This chapter covers
- Understanding hierarchical clustering
- Using linkage methods
- Measuring the stability of a clustering result
In the previous chapter, we saw how k-means clustering finds k centroids in the feature space and iteratively updates them to find a set of clusters. Hierarchical clustering takes a different approach and, as its name suggests, can learn a hierarchy of clusters in a dataset. Instead of getting a “flat” output of clusters, hierarchical clustering gives us a tree of clusters within clusters. As a result, hierarchical clustering provides more insight into complex grouping structures than flat clustering methods like k-means.
The tree of clusters is built iteratively by calculating the distance between each case or cluster, and every other case or cluster in the dataset at each step.

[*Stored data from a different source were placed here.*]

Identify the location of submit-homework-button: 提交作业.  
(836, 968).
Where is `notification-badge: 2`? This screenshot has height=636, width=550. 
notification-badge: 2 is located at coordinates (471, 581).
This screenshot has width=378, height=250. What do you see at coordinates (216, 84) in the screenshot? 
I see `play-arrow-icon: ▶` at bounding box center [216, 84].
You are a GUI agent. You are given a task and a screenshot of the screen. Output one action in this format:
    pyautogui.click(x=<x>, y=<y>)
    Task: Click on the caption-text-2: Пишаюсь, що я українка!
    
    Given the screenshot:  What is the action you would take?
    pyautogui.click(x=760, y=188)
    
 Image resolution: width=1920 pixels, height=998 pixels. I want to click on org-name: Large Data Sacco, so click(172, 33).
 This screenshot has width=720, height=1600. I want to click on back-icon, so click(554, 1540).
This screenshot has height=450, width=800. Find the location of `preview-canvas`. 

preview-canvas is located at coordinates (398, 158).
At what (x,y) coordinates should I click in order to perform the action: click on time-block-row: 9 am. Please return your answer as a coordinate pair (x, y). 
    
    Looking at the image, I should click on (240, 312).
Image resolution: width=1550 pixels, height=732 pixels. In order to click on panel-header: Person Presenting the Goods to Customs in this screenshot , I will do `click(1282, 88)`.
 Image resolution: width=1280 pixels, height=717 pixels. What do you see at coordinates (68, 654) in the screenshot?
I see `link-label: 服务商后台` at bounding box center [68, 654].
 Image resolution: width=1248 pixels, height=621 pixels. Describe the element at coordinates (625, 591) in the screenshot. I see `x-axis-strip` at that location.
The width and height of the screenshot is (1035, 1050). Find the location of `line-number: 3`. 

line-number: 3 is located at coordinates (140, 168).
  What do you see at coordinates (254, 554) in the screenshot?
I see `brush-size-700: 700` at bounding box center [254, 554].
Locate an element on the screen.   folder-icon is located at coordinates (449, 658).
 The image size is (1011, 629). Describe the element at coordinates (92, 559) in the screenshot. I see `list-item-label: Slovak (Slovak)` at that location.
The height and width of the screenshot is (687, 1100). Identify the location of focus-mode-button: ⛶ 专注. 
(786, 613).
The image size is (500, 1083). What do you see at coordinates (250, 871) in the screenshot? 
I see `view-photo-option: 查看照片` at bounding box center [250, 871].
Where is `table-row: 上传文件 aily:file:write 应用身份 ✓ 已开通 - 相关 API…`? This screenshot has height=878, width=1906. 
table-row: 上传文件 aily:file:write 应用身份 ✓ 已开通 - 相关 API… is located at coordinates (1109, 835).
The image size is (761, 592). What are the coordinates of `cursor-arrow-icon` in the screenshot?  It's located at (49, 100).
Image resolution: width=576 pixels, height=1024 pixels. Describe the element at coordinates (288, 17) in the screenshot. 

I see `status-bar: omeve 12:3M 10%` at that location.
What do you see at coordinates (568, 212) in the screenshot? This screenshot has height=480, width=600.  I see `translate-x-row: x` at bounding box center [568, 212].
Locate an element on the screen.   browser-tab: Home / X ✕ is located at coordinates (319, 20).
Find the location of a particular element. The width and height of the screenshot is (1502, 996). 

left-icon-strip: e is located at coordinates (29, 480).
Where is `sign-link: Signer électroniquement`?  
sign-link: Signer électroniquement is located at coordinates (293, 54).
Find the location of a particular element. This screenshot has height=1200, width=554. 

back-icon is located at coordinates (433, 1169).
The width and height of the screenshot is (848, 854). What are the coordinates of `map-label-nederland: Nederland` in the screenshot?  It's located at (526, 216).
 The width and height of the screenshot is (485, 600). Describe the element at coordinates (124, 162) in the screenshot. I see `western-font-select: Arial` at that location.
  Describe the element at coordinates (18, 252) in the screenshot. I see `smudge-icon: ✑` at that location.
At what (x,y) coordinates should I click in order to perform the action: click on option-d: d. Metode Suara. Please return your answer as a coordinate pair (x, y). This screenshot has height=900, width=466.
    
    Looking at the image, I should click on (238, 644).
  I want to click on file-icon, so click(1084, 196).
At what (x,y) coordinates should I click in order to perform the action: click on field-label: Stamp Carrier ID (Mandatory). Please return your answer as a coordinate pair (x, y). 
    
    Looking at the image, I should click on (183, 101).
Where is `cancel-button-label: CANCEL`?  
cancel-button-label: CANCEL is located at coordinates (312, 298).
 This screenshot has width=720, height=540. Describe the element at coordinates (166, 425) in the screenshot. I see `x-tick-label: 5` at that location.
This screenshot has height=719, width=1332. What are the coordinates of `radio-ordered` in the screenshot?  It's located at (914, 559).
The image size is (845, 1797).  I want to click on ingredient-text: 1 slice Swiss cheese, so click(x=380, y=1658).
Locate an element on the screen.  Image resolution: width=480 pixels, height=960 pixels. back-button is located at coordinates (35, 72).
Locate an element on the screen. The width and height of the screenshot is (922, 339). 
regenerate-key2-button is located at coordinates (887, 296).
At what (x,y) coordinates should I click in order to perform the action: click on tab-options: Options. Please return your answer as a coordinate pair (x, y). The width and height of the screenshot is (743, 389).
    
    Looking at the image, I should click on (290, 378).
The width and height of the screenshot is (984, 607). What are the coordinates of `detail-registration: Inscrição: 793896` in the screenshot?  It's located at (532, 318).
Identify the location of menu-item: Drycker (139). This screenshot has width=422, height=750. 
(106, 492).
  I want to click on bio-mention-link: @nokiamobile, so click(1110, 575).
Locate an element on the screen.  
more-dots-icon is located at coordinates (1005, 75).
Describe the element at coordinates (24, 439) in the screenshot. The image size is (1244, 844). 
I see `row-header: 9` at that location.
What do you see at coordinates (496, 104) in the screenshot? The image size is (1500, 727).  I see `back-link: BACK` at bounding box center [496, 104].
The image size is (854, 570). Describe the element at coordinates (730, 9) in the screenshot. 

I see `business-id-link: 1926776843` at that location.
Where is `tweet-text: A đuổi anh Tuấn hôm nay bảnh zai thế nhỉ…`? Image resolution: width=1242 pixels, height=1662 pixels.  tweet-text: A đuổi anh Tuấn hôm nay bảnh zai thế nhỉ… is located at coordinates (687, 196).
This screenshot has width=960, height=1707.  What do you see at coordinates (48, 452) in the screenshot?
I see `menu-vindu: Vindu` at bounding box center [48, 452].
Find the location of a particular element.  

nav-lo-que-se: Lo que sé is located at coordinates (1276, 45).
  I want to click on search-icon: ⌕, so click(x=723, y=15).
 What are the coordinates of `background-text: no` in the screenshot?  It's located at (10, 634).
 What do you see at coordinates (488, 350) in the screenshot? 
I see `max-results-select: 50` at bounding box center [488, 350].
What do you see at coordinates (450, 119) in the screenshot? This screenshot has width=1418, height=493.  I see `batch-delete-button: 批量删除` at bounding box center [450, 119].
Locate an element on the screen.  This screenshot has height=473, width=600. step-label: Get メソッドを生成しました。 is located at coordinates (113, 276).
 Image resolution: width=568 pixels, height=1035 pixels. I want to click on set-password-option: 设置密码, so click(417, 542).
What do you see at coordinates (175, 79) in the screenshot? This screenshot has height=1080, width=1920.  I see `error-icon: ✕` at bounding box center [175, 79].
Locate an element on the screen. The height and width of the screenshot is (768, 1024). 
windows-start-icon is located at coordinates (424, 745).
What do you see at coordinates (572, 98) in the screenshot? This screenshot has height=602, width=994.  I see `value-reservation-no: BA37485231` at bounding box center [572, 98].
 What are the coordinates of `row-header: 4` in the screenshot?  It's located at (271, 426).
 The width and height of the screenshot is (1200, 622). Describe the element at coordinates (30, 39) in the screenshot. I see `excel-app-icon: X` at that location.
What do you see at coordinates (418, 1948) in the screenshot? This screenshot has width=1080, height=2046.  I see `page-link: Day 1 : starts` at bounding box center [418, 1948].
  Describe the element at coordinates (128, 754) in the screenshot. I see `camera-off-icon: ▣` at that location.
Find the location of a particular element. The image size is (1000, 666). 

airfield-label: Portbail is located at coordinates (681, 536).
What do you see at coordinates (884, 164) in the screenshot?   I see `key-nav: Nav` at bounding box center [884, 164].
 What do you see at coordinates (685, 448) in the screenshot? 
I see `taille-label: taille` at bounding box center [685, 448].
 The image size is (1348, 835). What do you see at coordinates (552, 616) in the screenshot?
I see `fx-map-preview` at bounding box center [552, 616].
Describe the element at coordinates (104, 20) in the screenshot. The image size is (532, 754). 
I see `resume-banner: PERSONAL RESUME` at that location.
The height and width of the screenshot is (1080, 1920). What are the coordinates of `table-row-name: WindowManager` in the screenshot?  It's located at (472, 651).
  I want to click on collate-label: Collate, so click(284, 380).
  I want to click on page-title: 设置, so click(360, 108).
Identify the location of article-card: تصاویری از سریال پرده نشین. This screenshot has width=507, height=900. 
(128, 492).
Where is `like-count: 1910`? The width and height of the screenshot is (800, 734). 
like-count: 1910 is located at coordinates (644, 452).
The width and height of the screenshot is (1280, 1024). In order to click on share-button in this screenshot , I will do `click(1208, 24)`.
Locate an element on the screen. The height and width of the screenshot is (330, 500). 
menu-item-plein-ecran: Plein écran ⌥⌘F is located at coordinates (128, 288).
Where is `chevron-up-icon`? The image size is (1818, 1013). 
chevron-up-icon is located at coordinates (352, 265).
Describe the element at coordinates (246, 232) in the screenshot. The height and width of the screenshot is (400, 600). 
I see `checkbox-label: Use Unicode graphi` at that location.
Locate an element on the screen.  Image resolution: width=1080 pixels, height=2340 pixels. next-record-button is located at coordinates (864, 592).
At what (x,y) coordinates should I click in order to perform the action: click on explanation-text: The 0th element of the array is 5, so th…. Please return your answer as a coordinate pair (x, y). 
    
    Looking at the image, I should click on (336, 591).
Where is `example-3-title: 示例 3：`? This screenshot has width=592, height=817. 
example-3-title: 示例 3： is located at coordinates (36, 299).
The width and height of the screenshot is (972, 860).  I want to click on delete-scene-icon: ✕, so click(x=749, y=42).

Either the case/cluster pair that are most similar to each other are merged into a single cluster, or sets of cases/clusters that are most dissimilar from each other are split into separate clusters, depending on the algorithm. I’ll introduce both approaches to you later in the chapter.
By the end of this chapter, I hope you’ll understand how hierarchical clustering works. We’ll apply this method to the GvHD data from the last chapter to help you understand how hierarchical clustering differs from k-means. If you no longer have the gvhdScaled object defined in your global environment, just rerun listings 16.1 and 16.2.